▶ [Task instructions]:
Set every record down again exactly. Do not carry over the pictures.

▶ [Data shown]:
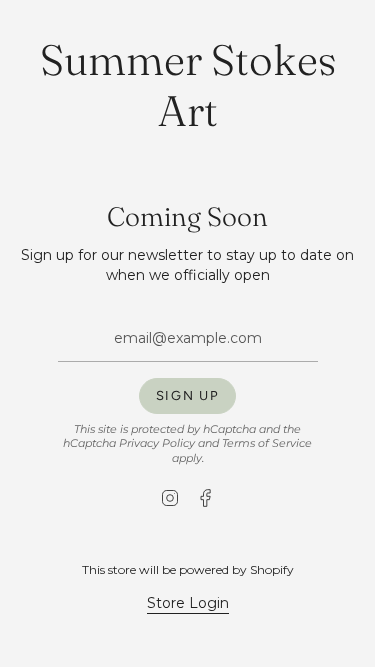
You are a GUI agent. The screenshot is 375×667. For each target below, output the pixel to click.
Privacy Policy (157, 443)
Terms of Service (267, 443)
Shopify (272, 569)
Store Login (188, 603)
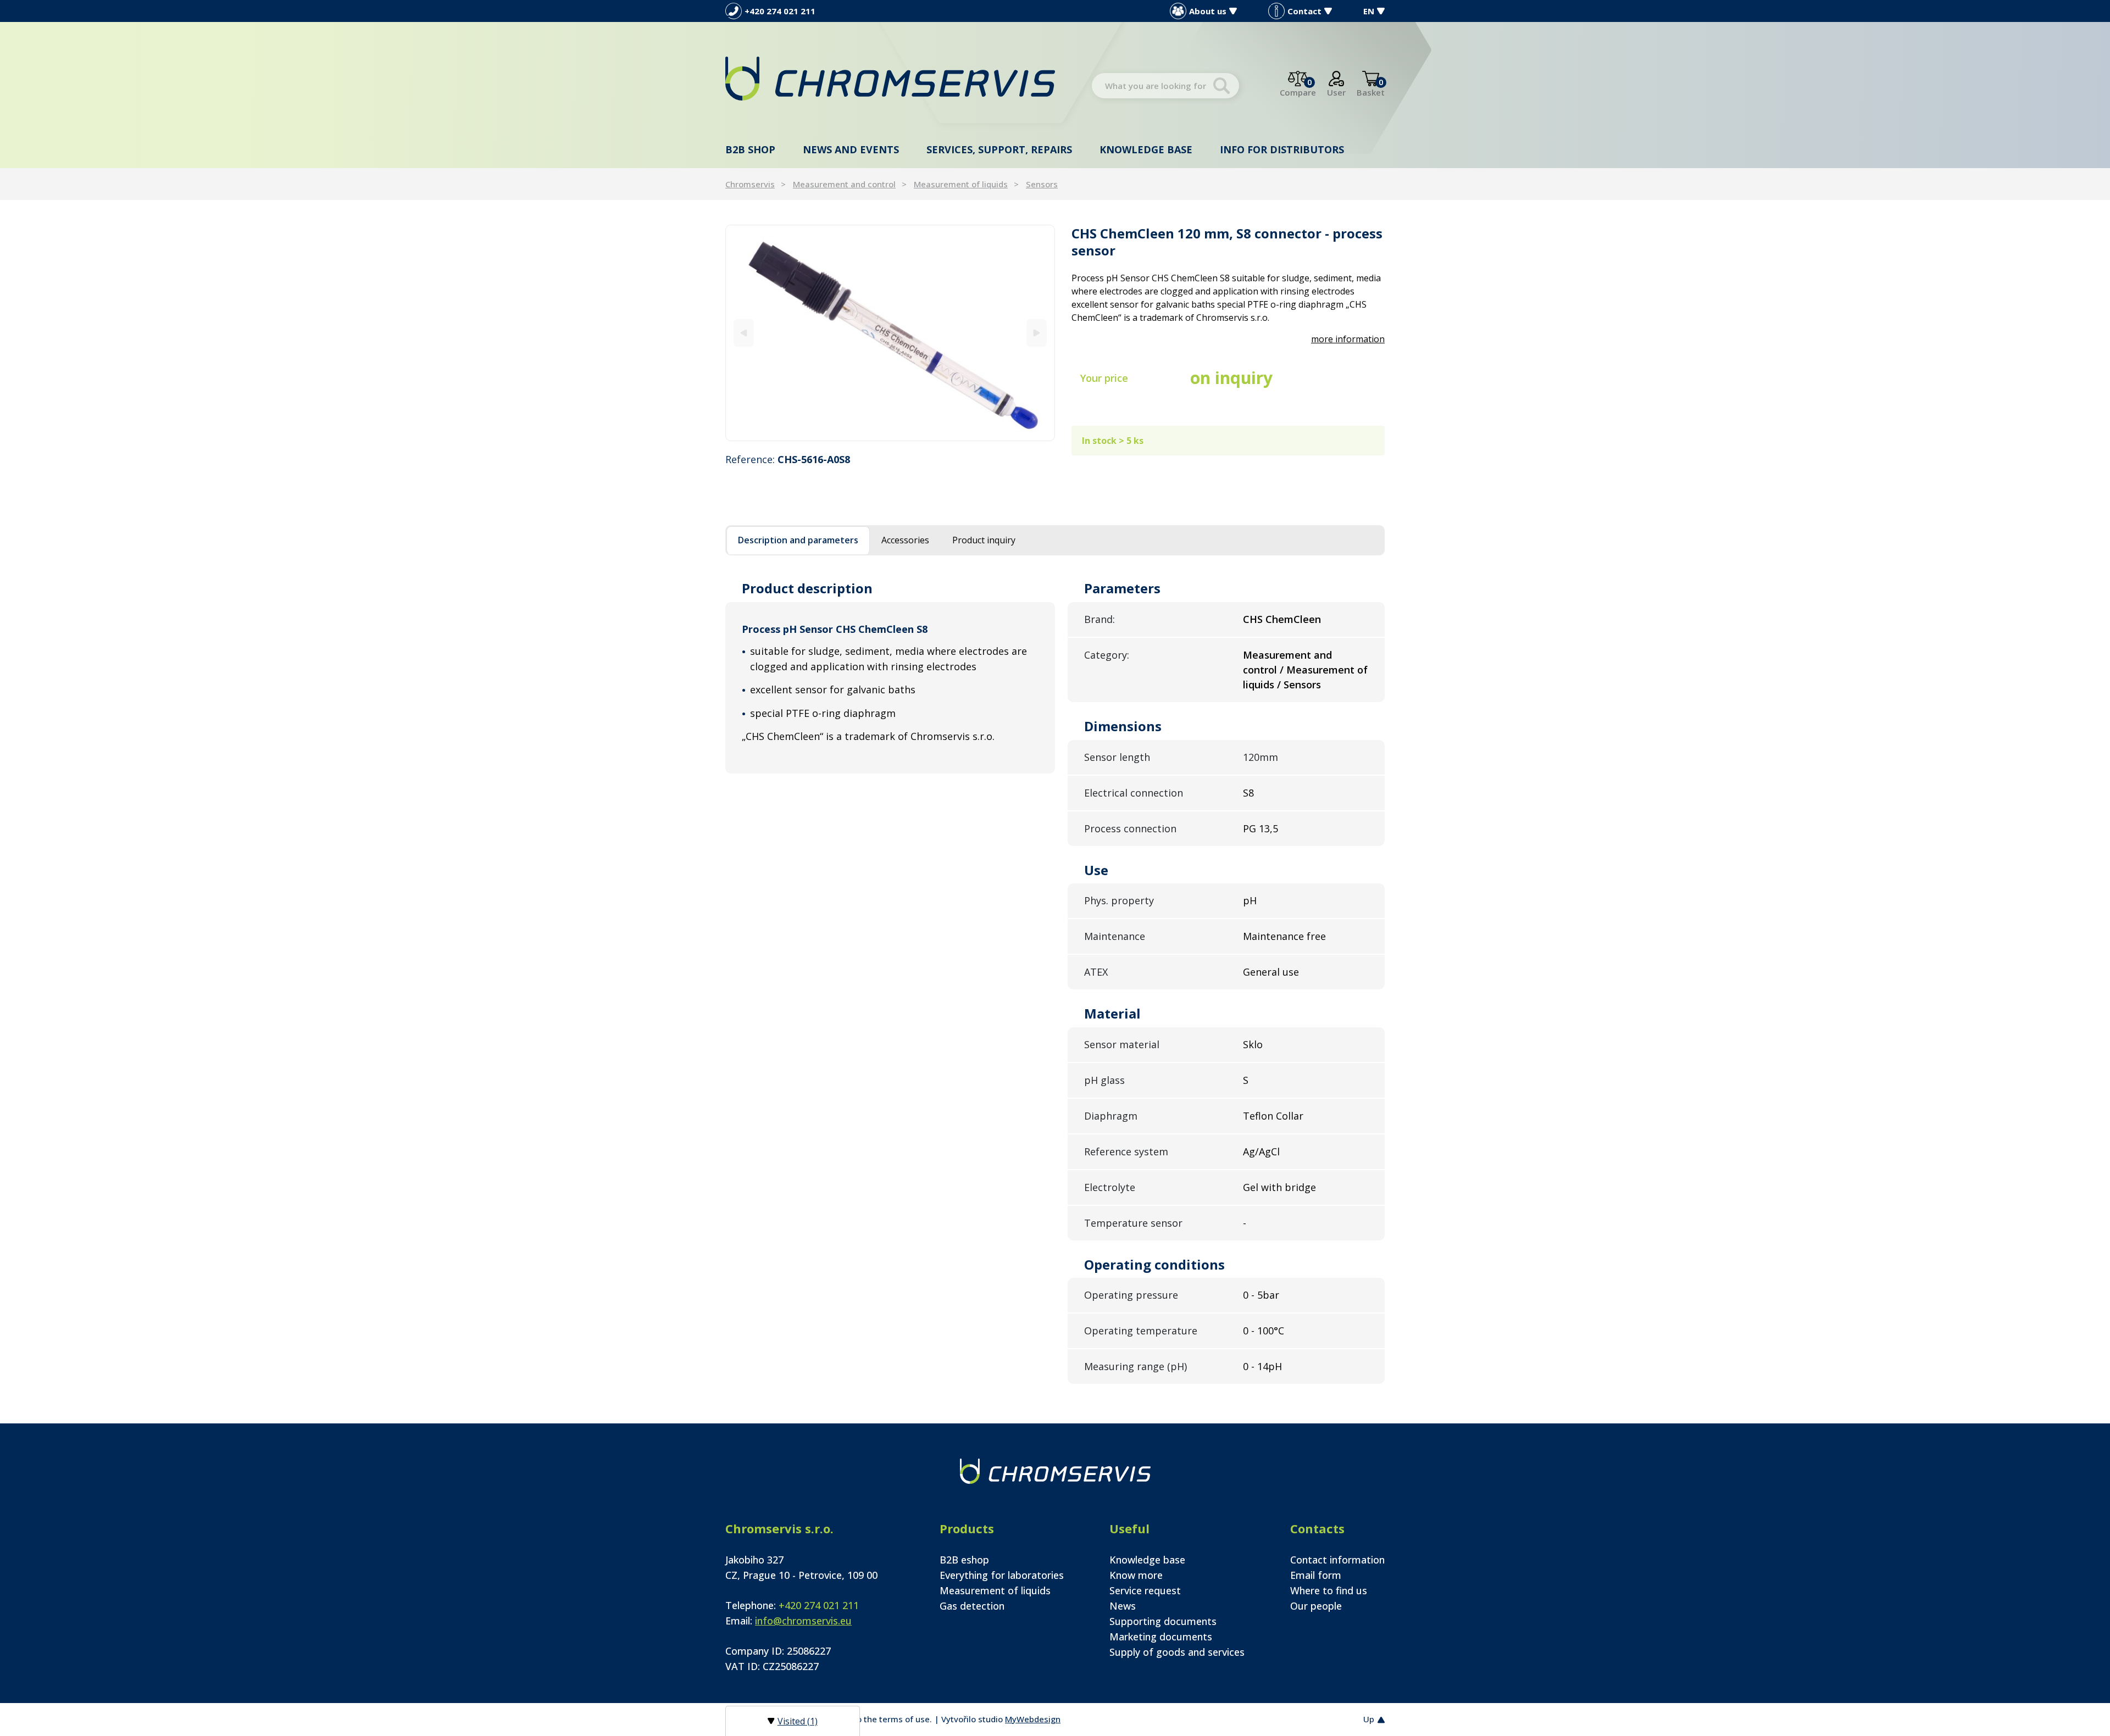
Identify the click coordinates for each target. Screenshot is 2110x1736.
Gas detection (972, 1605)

▶ [Answer below]:
You are a GUI agent. The screenshot is 375×667. For each target below, output the pixel to click.
Privacy Policy (157, 443)
Terms of Service (267, 443)
Shopify (272, 569)
Store Login (188, 603)
Identify the click coordinates for each target. Screenshot is 2110x1736.
Gas detection (972, 1605)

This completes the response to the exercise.